It’s such a surprise because Ryan Reynolds, who stars as the titular Guy, has a track record of basically playing himself in so-so action comedies. Between Deadpool, The Hitman’s Body Guard, Detective Pikachu, Hobbs & Shaw, and even The Change-Up, Reynolds plays a variation on the same type of sarcastic, funny guy. It usually works well for jokes, but apart from Deadpool, none of those movies really do anything special or interesting with his brand of humor. 

But that’s where Free Guy is different. It follows Guy, who’s an NPC (non-player character) in a video game. He does the same thing every day — wake up in his nice apartment in Free City, greet his gold fish, eat breakfast, order the same thing at the same coffee shop, and walk to work at the bank with his friend Buddy (Lil Red Howrey). On his way, he sees lots of violence and death, but is phased by none of it. That’s because this is what his world is. you grow to accept it when you live in what is basically Grand Theft Auto V. One day, he meets Millie (Jodie Comer), who’s one of the heroes of the game. She and the other heroes are able to make their own choices and save Free City from the bad guys. Meeting Millie opens up Guy’s eyes to the possibilities of the world. He’s no longer satisfied to do the same exact thing every day of his life. 

From there, we get what is basically a Frankenstein’s monster of a movie that draws in parts from The Truman Show, The Lego Movie, and Dead Poets Society. The comparisons to The Truman Show should be pretty obvious — someone who’s happy to basically repeat the same day over and over until one day, they’re not anymore due to an extenuating circumstance. Whereas Truman is living in a television show, Guy is living in a video game. The people around them try to say everything is fine, but they have some kind of feeling that tells them it’s not. 

The Lego Movie inspiration is similar. Emmet and Guy are comparable in that they wear the same exact clothes every day because that’s just what they know. They like their life and they like the world around them even though they don’t realize at first what could be improved about it. Finally, their eyes are opened to a world of choice and possibility and they never look back.

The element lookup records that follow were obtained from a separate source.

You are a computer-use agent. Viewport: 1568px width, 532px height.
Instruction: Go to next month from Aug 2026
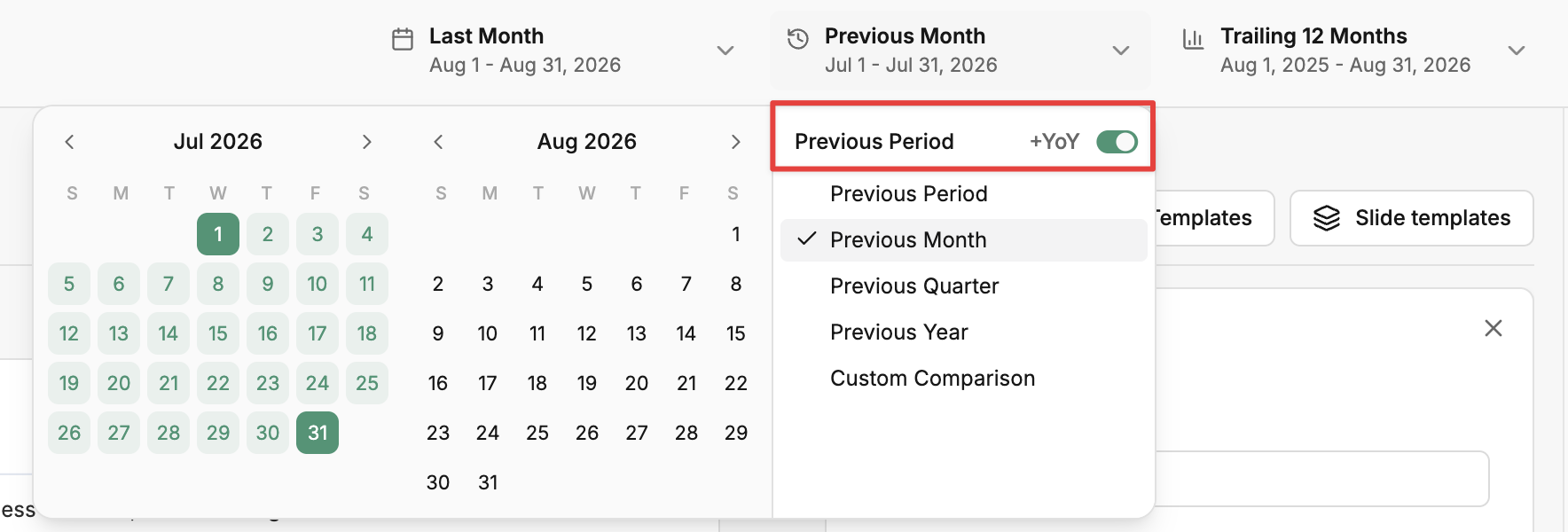point(735,142)
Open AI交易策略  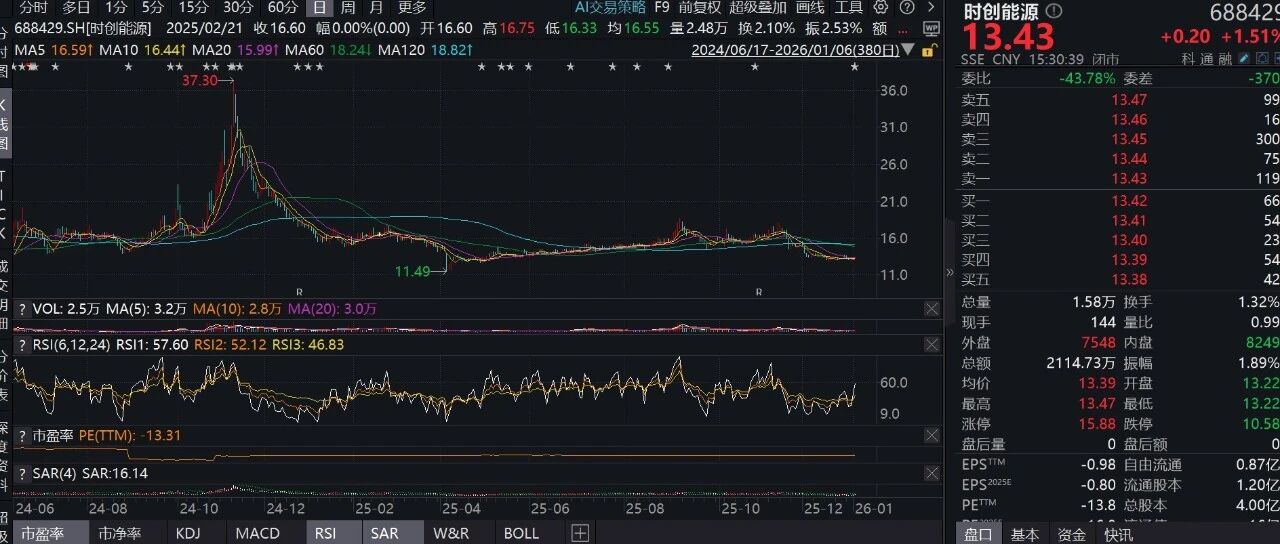[x=609, y=7]
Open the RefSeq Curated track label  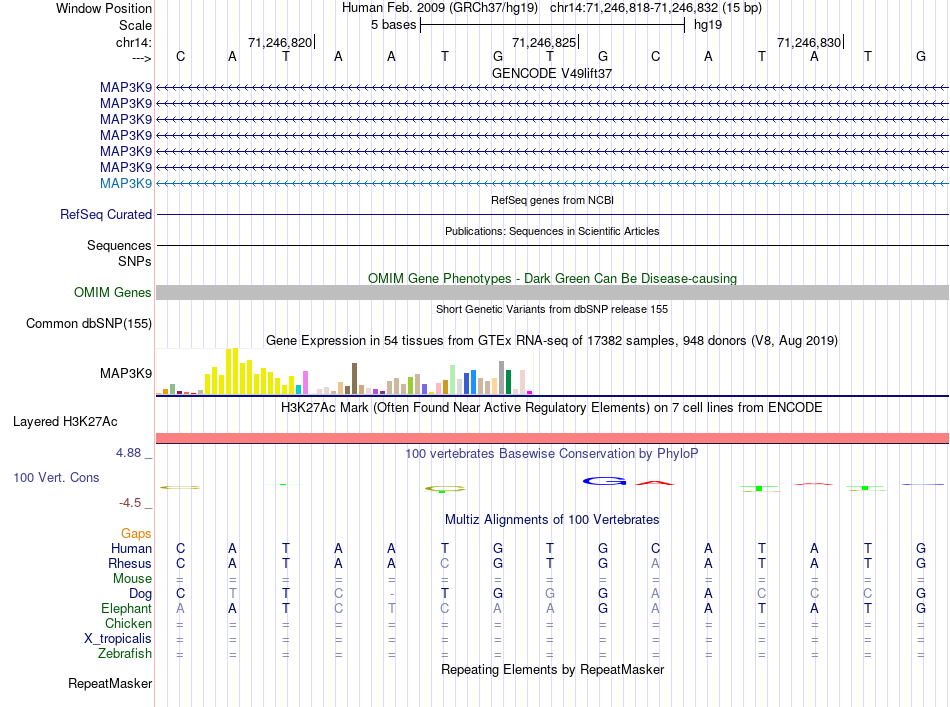[x=106, y=214]
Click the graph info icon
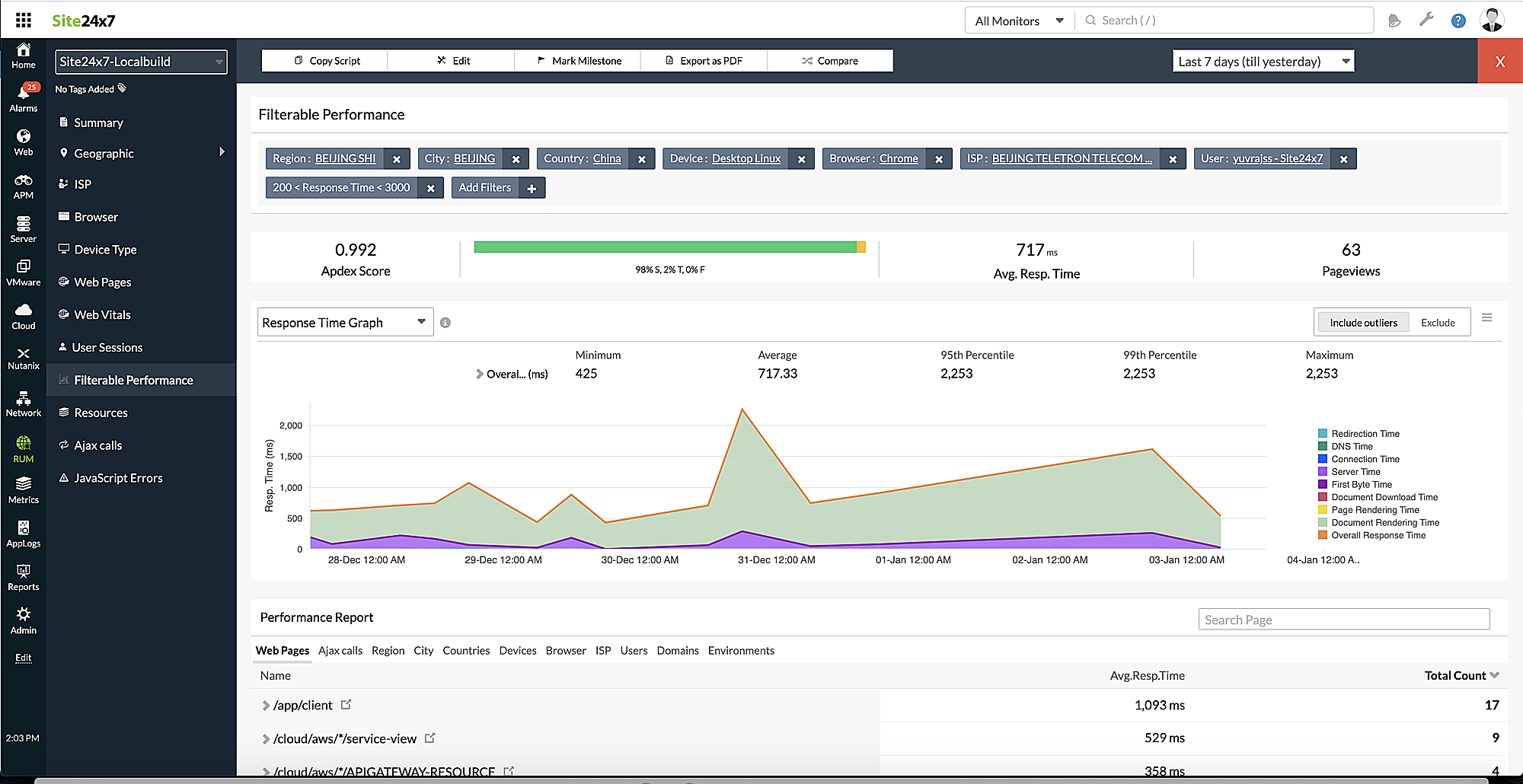The image size is (1523, 784). (445, 323)
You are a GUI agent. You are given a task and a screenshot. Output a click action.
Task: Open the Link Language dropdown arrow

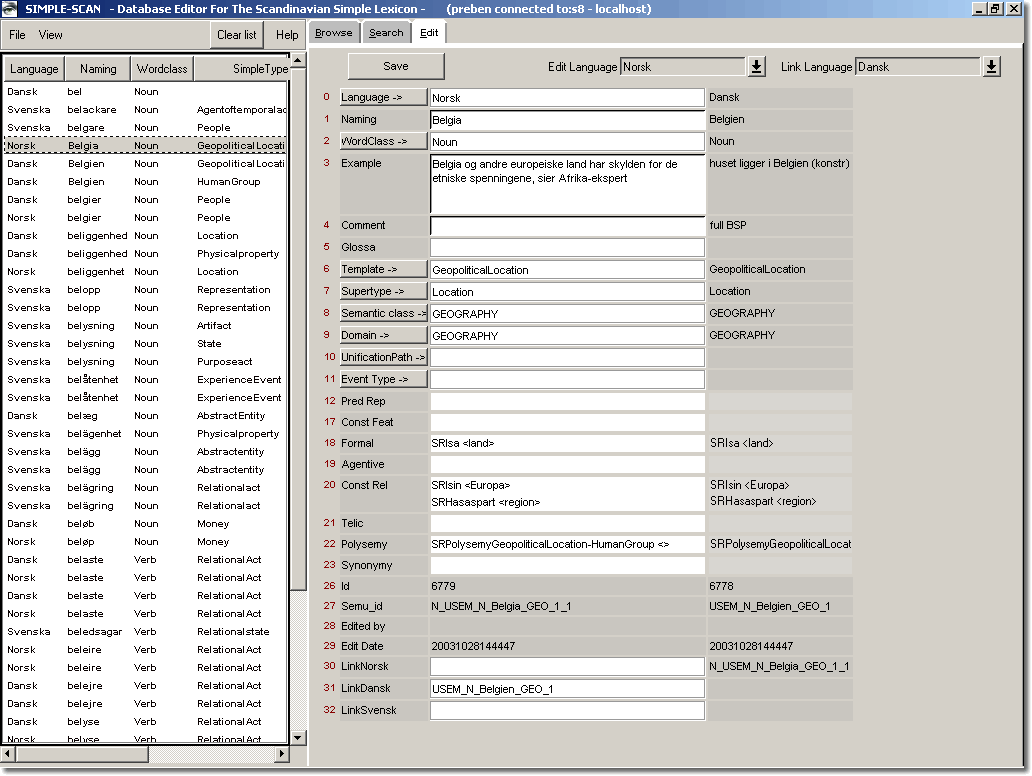pyautogui.click(x=991, y=67)
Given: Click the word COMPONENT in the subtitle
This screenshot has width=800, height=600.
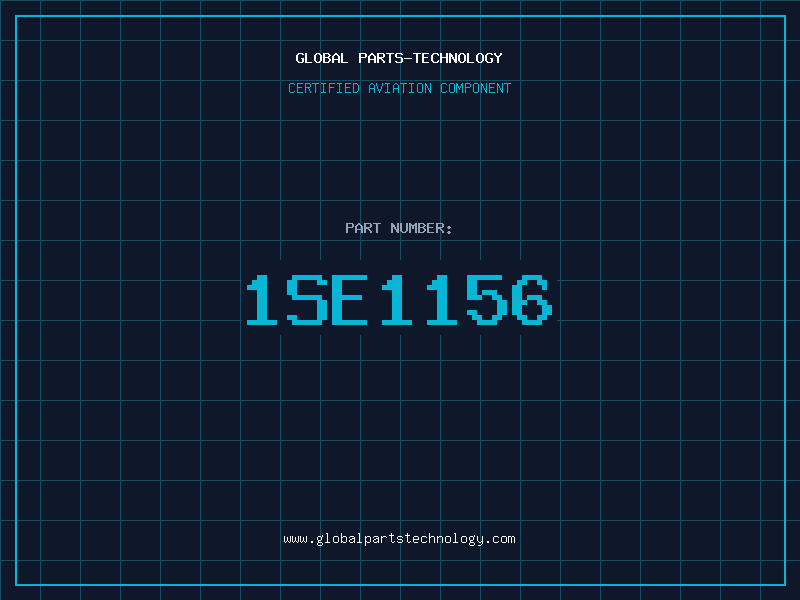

Free Guy is no Lego Movie, but I like the similarities between the two. 

But where Free Guy is like The Lego Movie in a great way is in its humor. With the more tame PG-13 rating, Reynolds still gets to Reynolds, but it’s a bit different than his shtick as Deadpool. There’s an innocence and approachability to him. There’s a desire to learn and to have his eyes opened. It’s a fun side to see as he works within this framework. And, unsurprisingly, Taika Waititi as the main villain Antoine steals every scene he’s in. Not many people do comedy better than Waititi and letting him go off the rails like this is inspired. In Thor, Hunt for the Wilderpeople, What We Do in the Shadows, and Jojo Rabbit, he’s hilarious, but it’s within a certain constraint that each character brings. Here, he’s allowed to run free and let his chaotic energy take control.

Where the movie misses the mark the tiniest bit is in its love stories. There are two — one in the game world between Millie and Guy and one in the real world between Millie and her real life ex, Keys (Joe Keery). Both are sweet enough and you root for the characters, but they don’t provide anything particularly revolutionary.

The lack of anything new is ultimately what keeps Free Guy from going from “really good” to “great.” I bet you’re wondering why I never explained how it’s any part Dead Poets Society. Well, that’s because the film’s ultimate message is much the same as the Robin Williams classic. It never straight out says “carpe diem” or “seize the day,” but that’s what you’ll leave the theater thinking. It’s a wonderful little message placed in a nice little action comedy that makes it the biggest, best surprise of the year so far.